■ Отрывок документа:

________

Donate
Philosophy and Humanities

Личность Сократа. Сократ — циник

Konstantin Kharitonov12/11/19 17:433.9K🔥

К концу ноября в Издательстве книжного магазина «Циолковский» ожидается из типографии переиздание парадоксальной, яркой и провокационной книги русского и советского философа Константина Сотонина «Сократ. Введение в косметику», издававшейся единственный раз в Казани, в 1925 г., тиражом 400 экземпляров. Ниже представлен небольшой отрывок из книги:

Сотонин К. Сократ. Введение в косметику. М.: Издание книжного магазина «Циолковский», 2020.
Сотонин К. Сократ. Введение в косметику. М.: Издание книжного магазина «Циолковский», 2020.

Личность философа в большинстве случаев интересна для историка философии лишь постольку, поскольку знание её помогает выяснить процесс развития мировоззрения и понять отдельные детали его; в самом изложении мировоззрения философа его личность уже забывается, его мировоззрение можно обсуждать и оценивать помимо оценки его личности. К Сократу это совершенно не применимо; его философия неотделима от его личности; Сократ — софист, Сократ — скептик, — это совсем неверно, если не прибавить: Сократ — циник; а прибавить это — значит сказать: и софистом и скептиком Сократ был только в шутку.

«Я утверждаю, что Сократ очень похож на тех силенов, которых можно видеть выставленными в скульптурных мастерских… Если раскрыть их пополам, оказывается, внутри их статуэтки богов… Я утверждаю, что Сократ похож на сатира Марсия». Невозможно подобрать лучшую характеристику Сократу, чем эта, данная ему Алкивиадом (Пир Платона 215 В), с дальнейшими пояснениями, которые он привел, и прежде всего с краткой фразой, обращенной к Сократу, исчерпывающей всю его сущность: «ὑβριστὴς εἶ», «ты —…» — перевод бессилен передать весь смысл этого слова: насмешник, наглец, наглый насмешник, — всё это слишком недостаточно; есть только одно слово, пришедшее к нам от греков же, но смысла которого ещё не знал Алкивиад и которое одно могло бы выразить всю сущность этой характеристики Сократа; её единственный смысл — «ты — циник».

________

■ Строки данных:
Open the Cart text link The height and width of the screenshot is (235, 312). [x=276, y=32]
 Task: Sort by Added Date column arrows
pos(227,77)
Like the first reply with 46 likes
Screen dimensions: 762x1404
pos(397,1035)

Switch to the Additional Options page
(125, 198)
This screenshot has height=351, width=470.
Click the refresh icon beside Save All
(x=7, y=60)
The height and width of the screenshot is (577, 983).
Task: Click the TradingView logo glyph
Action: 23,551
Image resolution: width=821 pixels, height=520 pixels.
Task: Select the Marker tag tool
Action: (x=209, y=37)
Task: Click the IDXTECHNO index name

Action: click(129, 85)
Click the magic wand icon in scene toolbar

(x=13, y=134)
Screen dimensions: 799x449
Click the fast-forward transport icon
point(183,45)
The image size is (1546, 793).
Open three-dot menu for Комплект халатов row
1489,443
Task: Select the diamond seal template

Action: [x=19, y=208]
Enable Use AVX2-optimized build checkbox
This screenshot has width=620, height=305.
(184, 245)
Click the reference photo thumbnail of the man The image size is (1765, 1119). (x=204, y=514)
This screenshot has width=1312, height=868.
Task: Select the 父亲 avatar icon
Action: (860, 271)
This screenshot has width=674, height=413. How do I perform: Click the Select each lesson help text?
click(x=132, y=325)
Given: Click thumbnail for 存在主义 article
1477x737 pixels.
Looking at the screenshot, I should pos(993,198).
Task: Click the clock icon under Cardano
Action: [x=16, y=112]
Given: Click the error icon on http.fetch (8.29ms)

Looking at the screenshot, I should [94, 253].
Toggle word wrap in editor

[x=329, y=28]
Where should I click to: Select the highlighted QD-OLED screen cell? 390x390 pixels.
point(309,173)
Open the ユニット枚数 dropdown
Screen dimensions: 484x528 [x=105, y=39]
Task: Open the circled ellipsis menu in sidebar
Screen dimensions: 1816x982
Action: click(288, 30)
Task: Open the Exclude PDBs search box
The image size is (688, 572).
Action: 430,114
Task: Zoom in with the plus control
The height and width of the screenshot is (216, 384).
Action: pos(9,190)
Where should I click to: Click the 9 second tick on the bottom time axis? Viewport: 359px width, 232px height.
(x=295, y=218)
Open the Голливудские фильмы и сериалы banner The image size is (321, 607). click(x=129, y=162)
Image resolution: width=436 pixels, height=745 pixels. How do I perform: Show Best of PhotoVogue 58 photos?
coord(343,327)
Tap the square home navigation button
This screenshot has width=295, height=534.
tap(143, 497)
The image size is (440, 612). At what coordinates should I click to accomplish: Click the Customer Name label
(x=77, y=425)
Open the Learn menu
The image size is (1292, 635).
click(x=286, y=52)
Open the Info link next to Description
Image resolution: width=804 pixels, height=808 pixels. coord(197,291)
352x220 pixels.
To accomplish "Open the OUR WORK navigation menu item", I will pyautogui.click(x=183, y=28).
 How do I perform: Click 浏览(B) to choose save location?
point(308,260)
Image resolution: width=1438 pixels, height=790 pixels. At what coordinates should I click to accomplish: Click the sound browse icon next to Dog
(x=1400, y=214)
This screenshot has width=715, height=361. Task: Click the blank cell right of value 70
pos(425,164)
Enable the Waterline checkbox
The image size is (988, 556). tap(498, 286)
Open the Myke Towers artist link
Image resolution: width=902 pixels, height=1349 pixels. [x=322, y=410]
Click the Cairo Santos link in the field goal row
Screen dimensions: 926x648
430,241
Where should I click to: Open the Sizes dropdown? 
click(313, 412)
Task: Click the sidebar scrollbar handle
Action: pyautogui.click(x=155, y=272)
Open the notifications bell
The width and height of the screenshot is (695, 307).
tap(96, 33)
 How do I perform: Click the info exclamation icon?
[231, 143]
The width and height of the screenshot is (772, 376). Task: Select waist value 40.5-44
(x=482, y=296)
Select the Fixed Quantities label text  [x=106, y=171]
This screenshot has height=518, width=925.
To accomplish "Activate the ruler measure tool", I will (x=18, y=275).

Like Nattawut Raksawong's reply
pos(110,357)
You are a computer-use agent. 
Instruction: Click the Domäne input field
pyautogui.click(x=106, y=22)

________

■ Что сделать:
Перепишите слово в слово часть отрывка о Сократе, начиная со слов «Личность философа в большинстве» и заканчивая словами «был только в шутку.».

■ Результат:
Личность философа в большинстве случаев интересна для историка философии лишь постольку, поскольку знание её помогает выяснить процесс развития мировоззрения и понять отдельные детали его; в самом изложении мировоззрения философа его личность уже забывается, его мировоззрение можно обсуждать и оценивать помимо оценки его личности. К Сократу это совершенно не применимо; его философия неотделима от его личности; Сократ — софист, Сократ — скептик, — это совсем неверно, если не прибавить: Сократ — циник; а прибавить это — значит сказать: и софистом и скептиком Сократ был только в шутку.